Mahle setzt auf kompakte Konstruktion
Aber auch durch weniger grundlegende Eingriffe sind Verbesserungen möglich. Der Stuttgarter Zulieferer Mahle will durch kompakte Konstruktion Kosten und Komplexität des Kühlsystems senken und gleichzeitig die Effizienz erhöhen. So sind beispielsweise Wärmetauscher, Kühlmittelpumpen, Kondensator, Chiller, Sensorik und Ventile in einer Einheit zusammengefasst. Das soll Kosten senken und Effizienz erhöhen. Bis zu 20 Prozent mehr Reichweite gegenüber einer reinen E-Heizer-Architektur verspricht das Unternehmen. Die höhere Kühlperformance verbessere zudem die Schnellladefähigkeit.

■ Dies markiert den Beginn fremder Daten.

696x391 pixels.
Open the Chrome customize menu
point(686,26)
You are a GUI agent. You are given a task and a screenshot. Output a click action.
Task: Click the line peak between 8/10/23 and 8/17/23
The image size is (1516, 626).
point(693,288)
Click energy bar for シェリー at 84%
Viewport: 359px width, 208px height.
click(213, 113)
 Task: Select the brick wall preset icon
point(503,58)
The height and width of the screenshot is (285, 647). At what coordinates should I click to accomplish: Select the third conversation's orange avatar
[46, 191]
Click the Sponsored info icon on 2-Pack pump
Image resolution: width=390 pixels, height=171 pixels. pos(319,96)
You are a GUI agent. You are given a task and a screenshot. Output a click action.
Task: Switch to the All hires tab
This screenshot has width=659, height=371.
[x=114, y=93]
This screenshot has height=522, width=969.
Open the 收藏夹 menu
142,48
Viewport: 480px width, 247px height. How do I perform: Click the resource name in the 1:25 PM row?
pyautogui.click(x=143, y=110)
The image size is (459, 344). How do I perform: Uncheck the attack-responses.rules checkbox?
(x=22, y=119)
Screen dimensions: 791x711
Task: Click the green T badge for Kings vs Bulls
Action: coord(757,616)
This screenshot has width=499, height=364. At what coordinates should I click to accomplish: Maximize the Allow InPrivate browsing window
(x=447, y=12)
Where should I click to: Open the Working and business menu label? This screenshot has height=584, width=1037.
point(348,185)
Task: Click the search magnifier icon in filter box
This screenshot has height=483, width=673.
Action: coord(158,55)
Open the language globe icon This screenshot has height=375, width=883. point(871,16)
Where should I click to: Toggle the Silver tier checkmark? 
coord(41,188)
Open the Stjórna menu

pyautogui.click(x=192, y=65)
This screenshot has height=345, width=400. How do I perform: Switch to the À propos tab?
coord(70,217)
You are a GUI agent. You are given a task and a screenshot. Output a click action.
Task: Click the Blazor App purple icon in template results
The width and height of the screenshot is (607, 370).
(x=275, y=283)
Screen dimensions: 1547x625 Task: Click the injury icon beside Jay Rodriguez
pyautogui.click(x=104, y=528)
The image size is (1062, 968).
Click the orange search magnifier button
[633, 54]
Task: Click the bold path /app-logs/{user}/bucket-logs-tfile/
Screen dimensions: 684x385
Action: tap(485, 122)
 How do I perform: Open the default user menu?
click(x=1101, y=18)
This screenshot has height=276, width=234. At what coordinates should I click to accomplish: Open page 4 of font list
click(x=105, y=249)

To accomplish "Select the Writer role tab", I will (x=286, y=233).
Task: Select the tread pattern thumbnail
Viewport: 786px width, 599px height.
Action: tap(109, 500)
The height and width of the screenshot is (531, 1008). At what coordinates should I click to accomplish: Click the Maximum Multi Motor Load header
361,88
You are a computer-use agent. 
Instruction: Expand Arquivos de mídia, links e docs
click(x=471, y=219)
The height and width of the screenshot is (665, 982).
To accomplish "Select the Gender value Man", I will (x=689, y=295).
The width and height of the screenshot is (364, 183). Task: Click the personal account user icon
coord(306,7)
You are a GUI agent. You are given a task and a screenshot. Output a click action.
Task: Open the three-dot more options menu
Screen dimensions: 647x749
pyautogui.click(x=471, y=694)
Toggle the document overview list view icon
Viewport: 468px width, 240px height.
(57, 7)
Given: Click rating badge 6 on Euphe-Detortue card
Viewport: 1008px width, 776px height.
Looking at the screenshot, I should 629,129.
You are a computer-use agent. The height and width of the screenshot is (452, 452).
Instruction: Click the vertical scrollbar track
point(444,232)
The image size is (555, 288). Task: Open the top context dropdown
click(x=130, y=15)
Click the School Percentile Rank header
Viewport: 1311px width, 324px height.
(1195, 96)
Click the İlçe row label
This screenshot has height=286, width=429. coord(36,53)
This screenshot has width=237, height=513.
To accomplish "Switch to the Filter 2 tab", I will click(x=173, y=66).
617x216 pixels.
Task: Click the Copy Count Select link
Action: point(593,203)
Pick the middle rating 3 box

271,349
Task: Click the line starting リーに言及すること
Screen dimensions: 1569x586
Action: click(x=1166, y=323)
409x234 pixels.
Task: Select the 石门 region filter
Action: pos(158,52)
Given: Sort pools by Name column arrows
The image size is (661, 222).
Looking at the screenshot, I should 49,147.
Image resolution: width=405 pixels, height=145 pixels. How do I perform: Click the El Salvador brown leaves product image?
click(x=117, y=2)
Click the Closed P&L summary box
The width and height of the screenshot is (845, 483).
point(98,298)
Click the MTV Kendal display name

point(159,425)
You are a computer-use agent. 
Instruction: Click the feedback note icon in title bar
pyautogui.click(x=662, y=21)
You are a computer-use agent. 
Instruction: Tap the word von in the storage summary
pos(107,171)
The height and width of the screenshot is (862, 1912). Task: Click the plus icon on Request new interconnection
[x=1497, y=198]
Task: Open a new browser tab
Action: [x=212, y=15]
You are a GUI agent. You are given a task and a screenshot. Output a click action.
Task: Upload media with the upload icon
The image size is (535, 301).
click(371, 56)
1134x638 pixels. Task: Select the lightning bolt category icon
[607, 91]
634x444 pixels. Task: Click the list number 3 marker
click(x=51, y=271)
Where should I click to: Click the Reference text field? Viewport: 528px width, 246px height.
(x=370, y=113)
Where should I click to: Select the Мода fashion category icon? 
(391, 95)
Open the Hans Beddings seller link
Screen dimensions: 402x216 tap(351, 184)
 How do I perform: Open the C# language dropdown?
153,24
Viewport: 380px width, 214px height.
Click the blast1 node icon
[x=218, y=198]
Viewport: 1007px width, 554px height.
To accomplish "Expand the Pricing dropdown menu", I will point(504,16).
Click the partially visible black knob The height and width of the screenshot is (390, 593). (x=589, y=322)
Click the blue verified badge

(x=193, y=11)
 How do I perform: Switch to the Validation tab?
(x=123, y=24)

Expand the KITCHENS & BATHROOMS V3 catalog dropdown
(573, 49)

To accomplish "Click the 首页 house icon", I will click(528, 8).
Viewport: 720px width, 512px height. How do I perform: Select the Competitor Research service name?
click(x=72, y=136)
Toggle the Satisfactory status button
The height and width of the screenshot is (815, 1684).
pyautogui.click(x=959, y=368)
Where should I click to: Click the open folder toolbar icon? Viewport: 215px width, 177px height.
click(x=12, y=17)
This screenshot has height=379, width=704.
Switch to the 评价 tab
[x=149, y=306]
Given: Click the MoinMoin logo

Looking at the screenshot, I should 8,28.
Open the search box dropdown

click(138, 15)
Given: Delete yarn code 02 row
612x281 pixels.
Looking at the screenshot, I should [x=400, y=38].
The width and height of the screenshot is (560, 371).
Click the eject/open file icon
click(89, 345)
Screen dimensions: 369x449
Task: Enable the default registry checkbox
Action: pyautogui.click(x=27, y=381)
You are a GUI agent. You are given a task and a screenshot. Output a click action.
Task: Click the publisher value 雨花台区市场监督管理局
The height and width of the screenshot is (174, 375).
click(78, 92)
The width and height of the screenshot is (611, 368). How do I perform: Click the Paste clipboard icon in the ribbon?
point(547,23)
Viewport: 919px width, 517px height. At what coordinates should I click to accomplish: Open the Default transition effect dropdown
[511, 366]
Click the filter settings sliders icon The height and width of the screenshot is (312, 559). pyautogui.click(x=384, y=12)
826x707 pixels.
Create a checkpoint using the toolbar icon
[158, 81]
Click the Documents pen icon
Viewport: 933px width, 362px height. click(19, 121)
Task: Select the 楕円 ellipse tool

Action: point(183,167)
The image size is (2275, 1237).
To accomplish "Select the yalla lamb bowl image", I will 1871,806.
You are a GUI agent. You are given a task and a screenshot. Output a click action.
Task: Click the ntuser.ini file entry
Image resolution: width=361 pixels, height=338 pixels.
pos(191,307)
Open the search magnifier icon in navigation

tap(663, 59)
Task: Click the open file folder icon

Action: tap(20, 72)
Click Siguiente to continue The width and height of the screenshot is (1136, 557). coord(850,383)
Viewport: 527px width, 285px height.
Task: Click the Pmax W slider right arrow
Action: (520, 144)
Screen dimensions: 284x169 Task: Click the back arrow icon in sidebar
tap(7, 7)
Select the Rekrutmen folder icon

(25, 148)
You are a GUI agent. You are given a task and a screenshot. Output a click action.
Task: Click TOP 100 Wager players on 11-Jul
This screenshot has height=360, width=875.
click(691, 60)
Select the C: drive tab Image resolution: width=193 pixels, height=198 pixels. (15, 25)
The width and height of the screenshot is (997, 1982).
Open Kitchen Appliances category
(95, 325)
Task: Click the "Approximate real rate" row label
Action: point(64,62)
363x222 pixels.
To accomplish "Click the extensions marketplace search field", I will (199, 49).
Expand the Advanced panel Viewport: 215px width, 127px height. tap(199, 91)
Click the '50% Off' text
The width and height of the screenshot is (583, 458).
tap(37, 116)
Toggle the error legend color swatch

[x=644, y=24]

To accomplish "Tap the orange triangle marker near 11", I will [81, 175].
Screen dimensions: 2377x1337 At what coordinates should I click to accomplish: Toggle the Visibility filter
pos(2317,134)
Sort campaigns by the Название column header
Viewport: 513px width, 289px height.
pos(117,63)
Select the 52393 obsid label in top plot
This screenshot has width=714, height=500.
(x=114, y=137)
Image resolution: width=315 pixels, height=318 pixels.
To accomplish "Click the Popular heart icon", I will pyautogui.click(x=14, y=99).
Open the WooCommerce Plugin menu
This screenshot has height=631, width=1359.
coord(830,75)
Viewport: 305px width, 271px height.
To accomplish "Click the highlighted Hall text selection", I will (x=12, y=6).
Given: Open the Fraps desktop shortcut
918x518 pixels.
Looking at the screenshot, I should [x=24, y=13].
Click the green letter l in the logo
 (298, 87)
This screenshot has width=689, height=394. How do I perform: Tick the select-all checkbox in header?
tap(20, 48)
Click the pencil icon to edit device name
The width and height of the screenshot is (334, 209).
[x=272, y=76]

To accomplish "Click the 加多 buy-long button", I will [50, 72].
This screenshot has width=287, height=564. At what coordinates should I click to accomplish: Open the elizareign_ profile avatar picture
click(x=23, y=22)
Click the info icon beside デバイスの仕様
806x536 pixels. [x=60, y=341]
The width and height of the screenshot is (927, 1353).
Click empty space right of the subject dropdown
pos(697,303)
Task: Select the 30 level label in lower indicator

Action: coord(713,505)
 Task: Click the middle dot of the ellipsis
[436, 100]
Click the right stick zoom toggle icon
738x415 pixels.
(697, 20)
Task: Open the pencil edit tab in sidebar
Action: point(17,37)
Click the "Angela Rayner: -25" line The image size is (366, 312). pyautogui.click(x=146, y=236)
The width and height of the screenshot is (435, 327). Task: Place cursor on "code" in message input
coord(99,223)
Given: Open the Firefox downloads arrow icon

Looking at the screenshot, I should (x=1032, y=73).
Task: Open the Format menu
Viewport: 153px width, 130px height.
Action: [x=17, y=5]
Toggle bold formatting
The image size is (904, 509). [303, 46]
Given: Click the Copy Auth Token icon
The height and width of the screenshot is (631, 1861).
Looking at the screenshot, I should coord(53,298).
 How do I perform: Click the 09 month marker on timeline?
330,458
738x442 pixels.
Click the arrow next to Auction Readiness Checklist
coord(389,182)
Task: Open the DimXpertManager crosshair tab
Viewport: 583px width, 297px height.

Zusätzlich werden Thermomanagementsysteme immer intelligenter und umfassender. Die aus der Batterie abgeführte Wärme etwa wird an anderer Stelle genutzt, etwa im Winter zum Aufheizen des Innenraums, zum Beispiel in Kombination mit einer Wärmepumpe. Die benötigt dann nur wenig Strom, um mit allen vorhandenen Wärmequellen in und außerhalb des Fahrzeugs den Innenraum aufzuheizen. Während die Klimatisierung des Antriebs und die des Innenraums bei Verbrenner-Fahrzeugen noch klar getrennt waren, werden sie beim E-Mobil zunehmend zusammen gedacht, um möglichst effiziente und günstige Lösungen zu finden.